== Source material ==
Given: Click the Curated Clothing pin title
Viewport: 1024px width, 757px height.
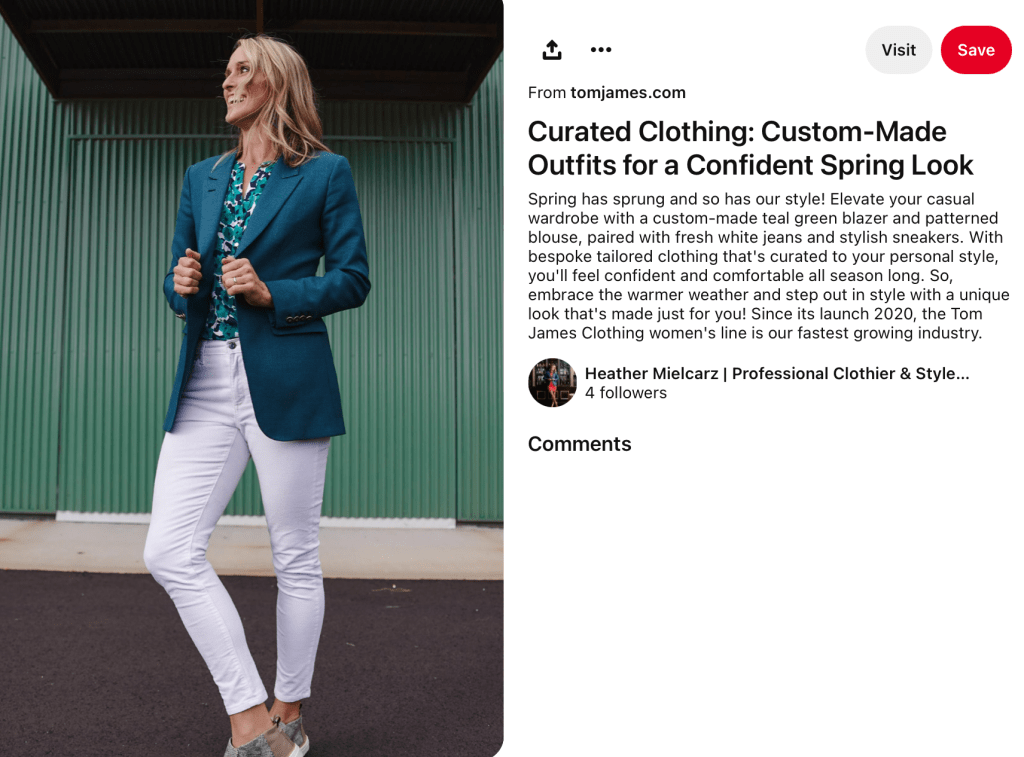Looking at the screenshot, I should click(750, 148).
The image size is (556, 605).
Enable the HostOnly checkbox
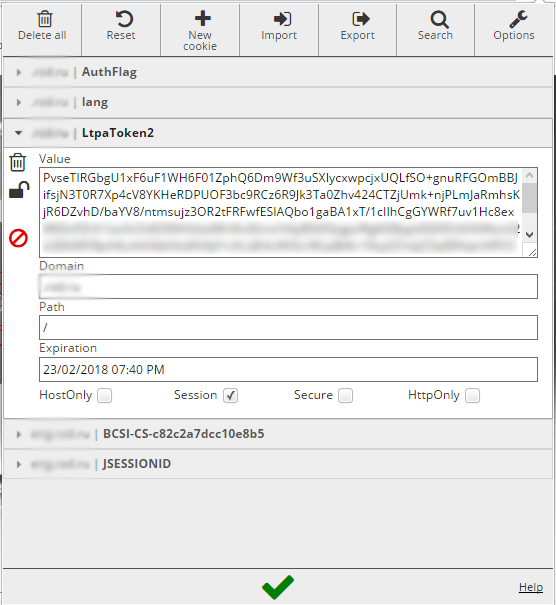pos(105,395)
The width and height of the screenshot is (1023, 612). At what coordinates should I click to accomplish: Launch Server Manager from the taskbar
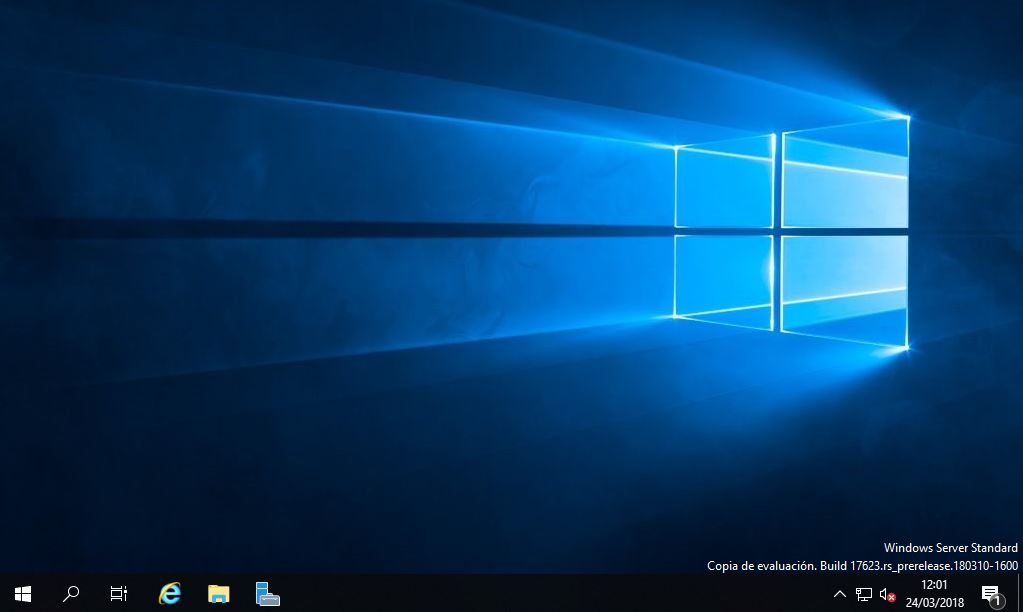tap(267, 594)
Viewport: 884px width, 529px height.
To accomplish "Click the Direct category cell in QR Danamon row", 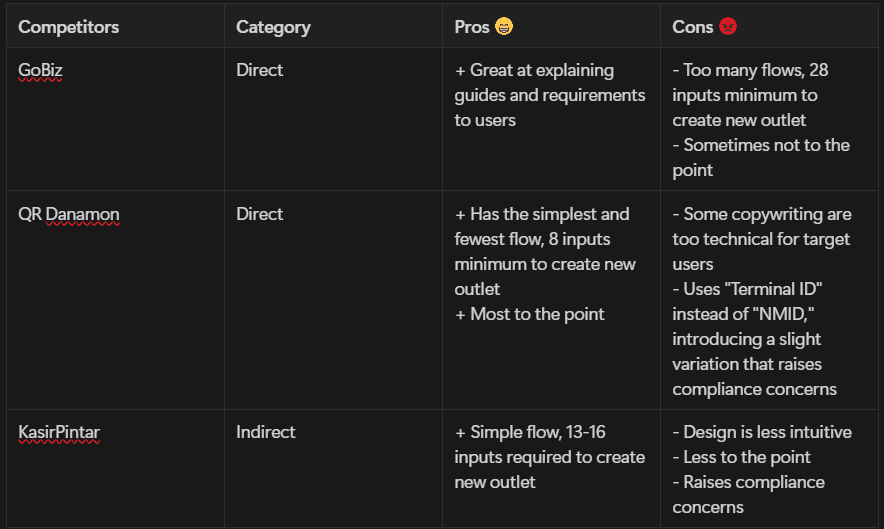I will pyautogui.click(x=259, y=214).
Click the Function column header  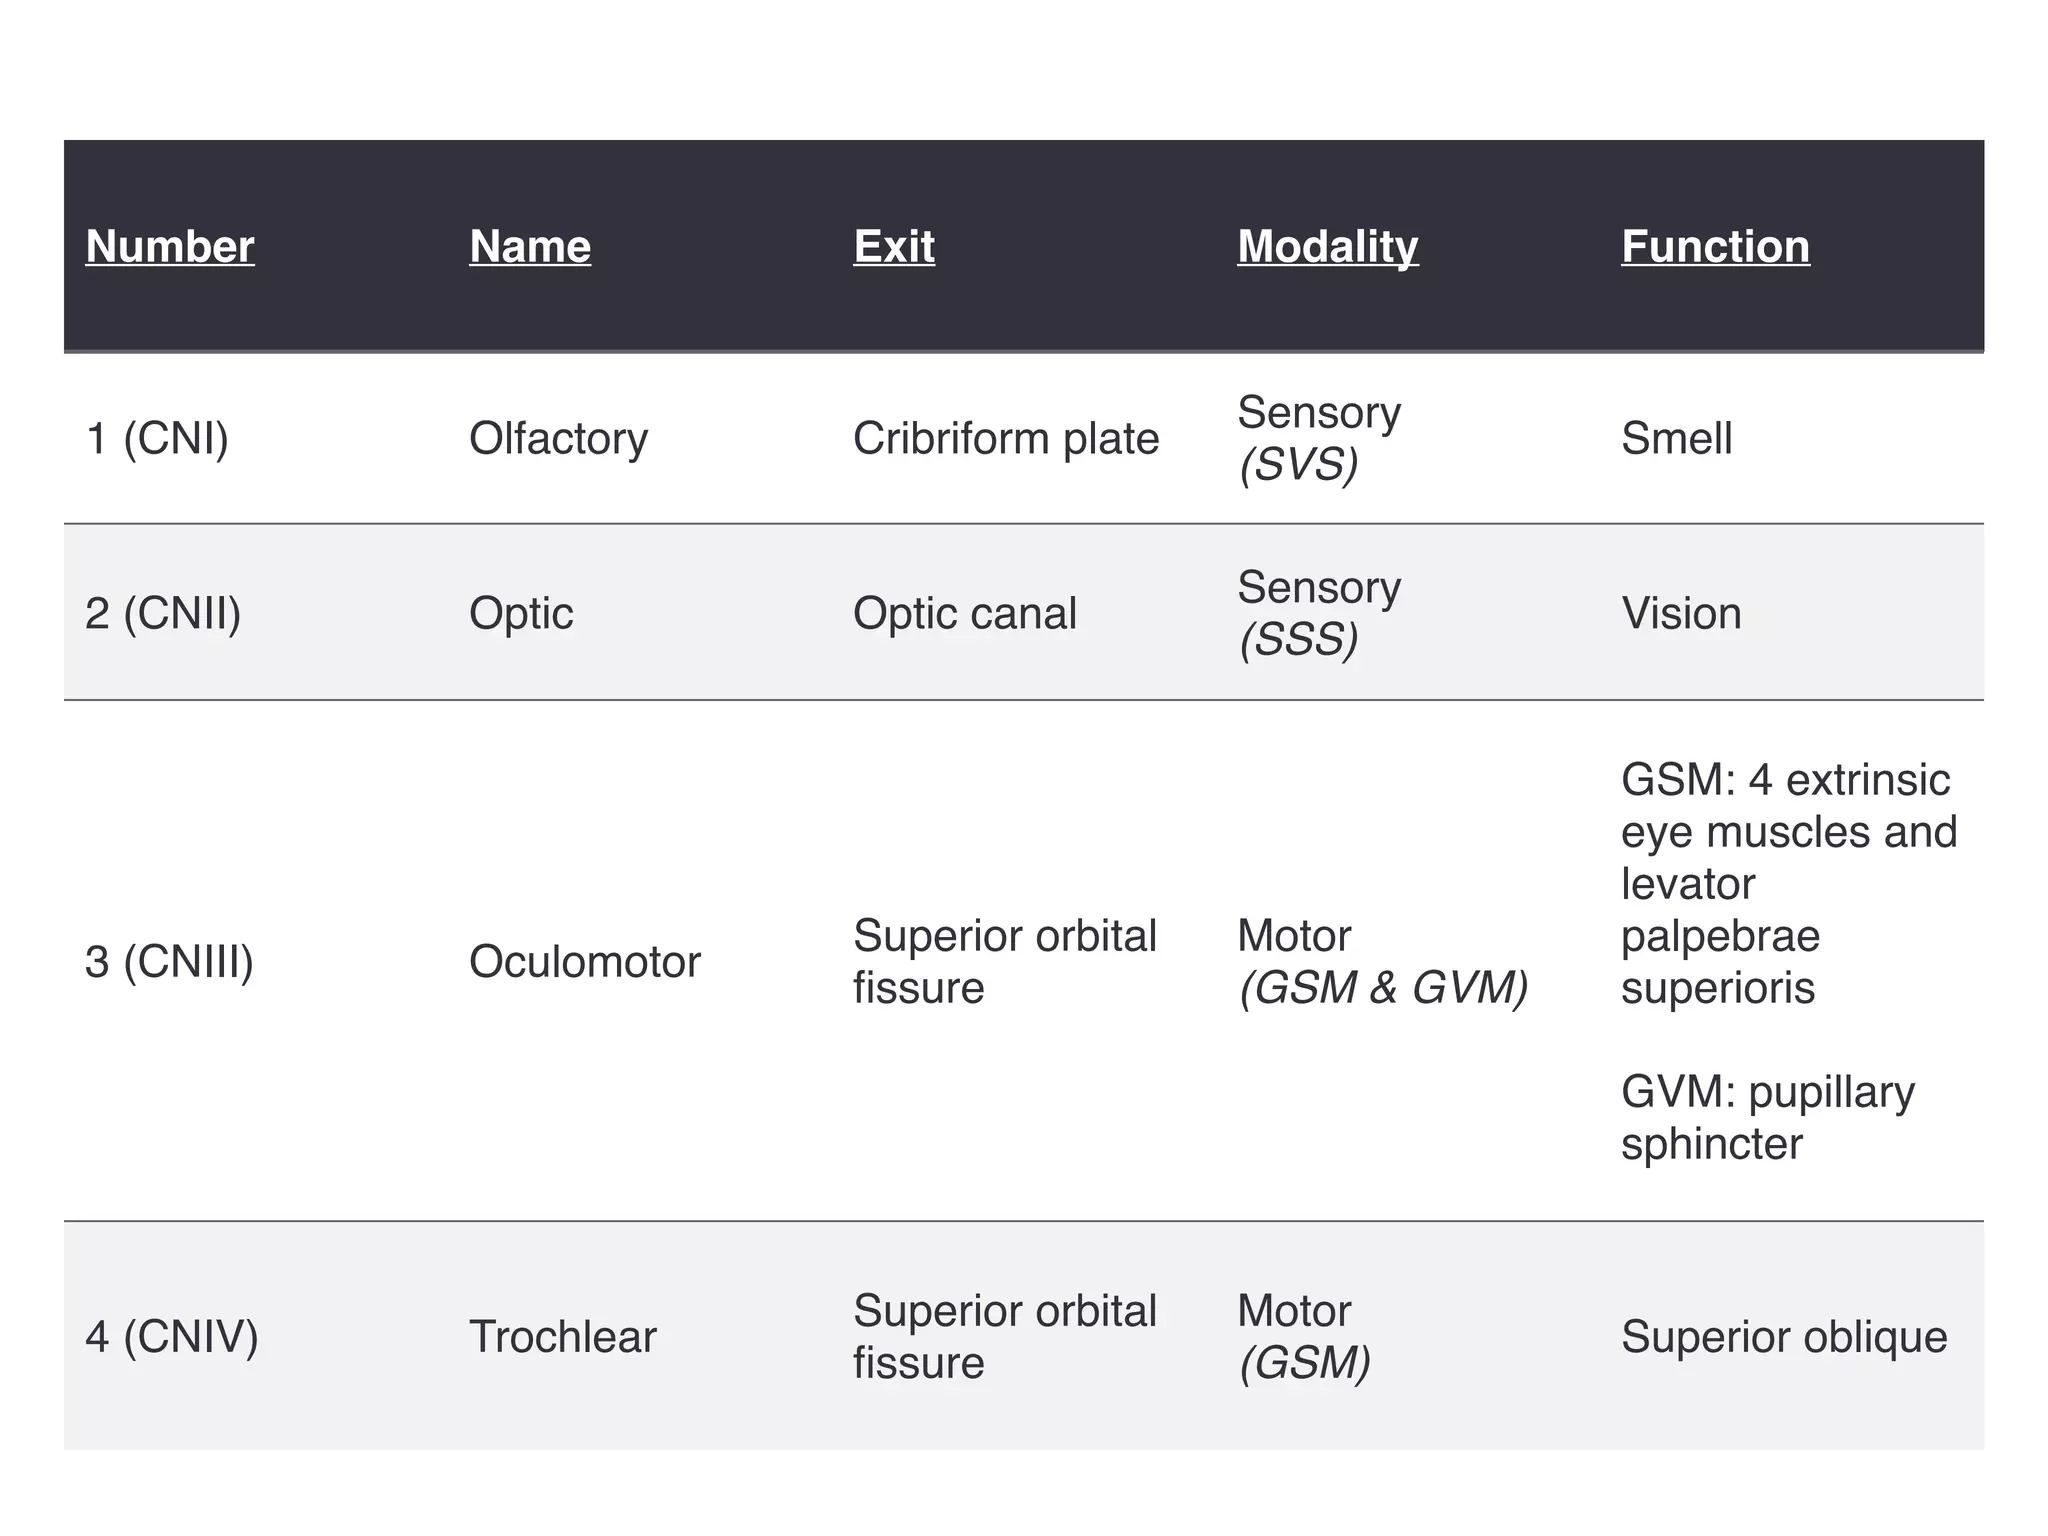1715,246
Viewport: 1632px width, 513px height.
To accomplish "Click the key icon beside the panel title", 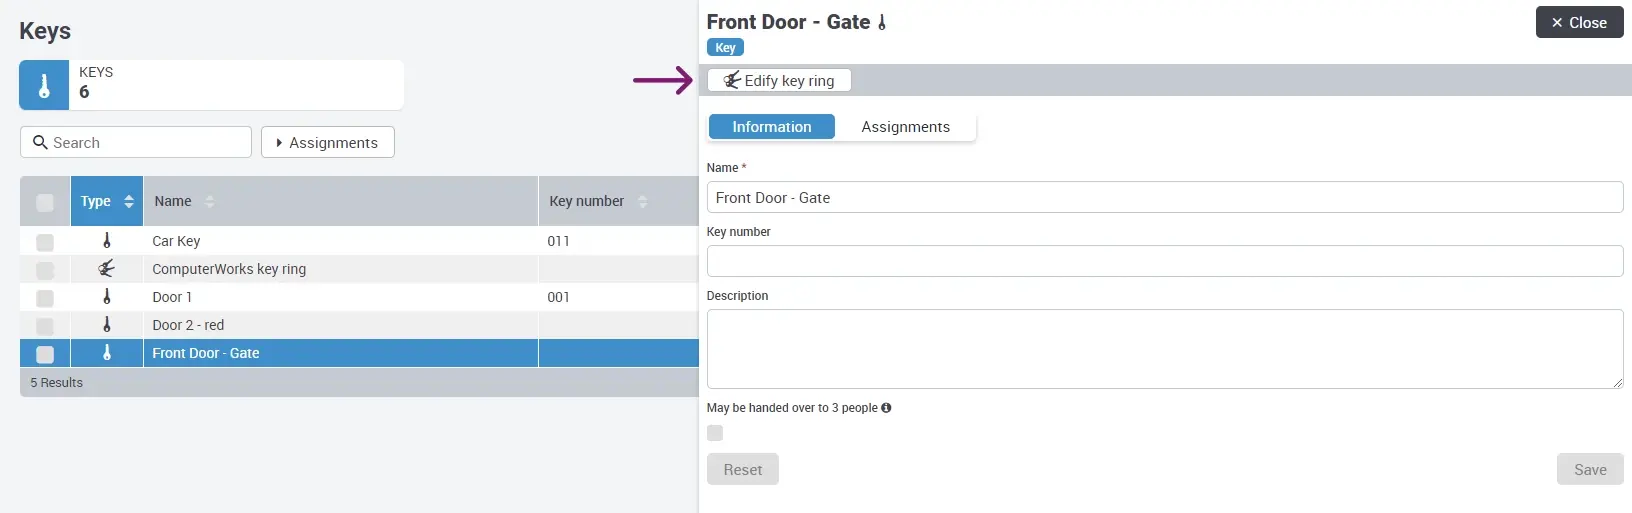I will pos(882,23).
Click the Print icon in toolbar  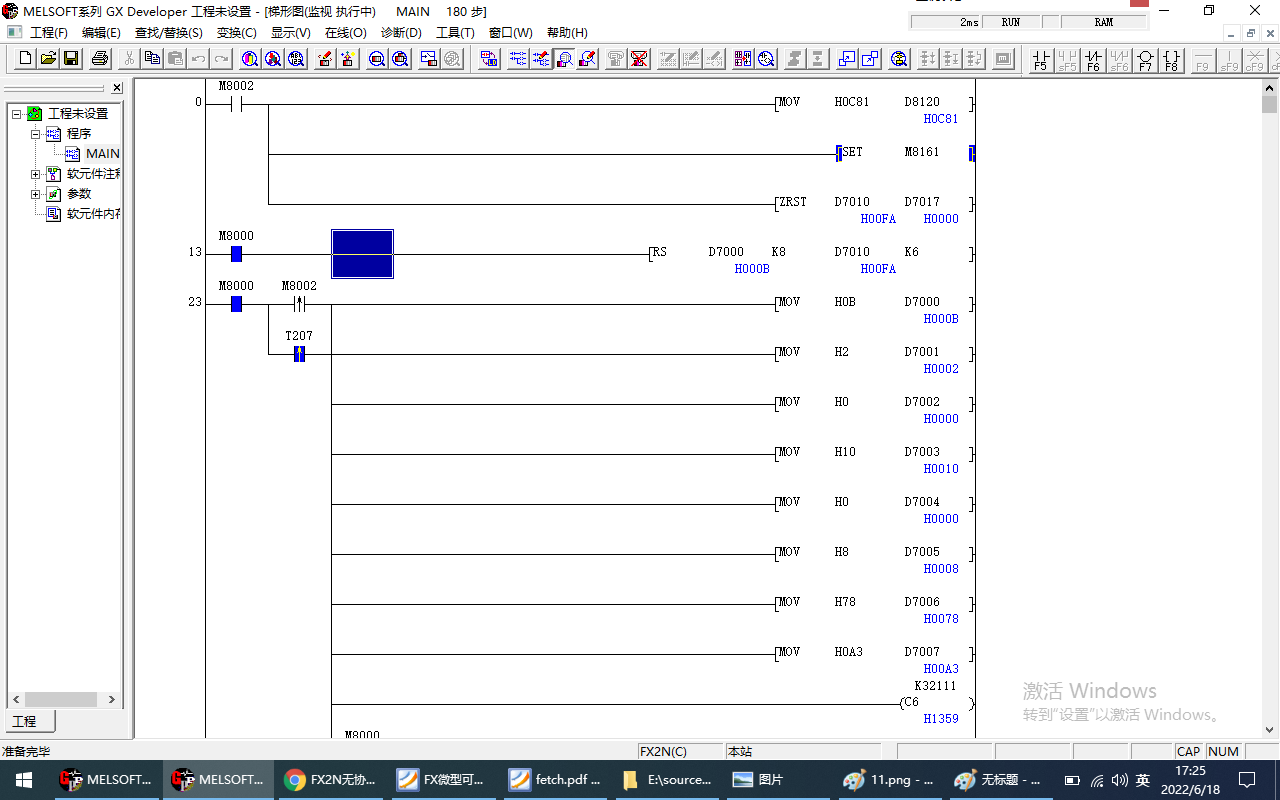100,59
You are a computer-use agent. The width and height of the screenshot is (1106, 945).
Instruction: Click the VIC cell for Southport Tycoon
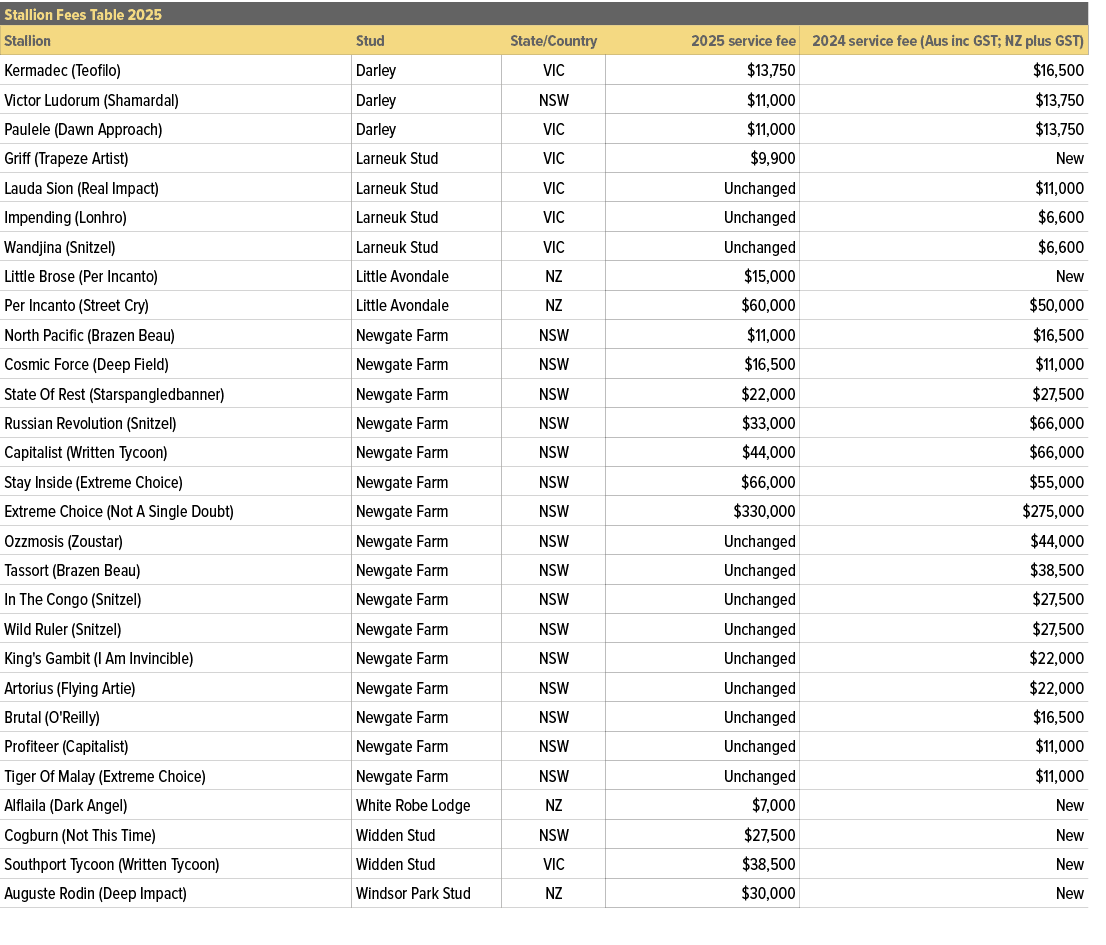point(553,864)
===
> _Aim of the exercise_
Nothing but the lines from the one that contains "You are a computer-use" through the last line of the material should be written out, exactly. Omit pictures.

> _Task result_
You are a computer-use agent. The width and height of the screenshot is (1106, 945).
Instruction: Click the VIC cell for Southport Tycoon
point(553,864)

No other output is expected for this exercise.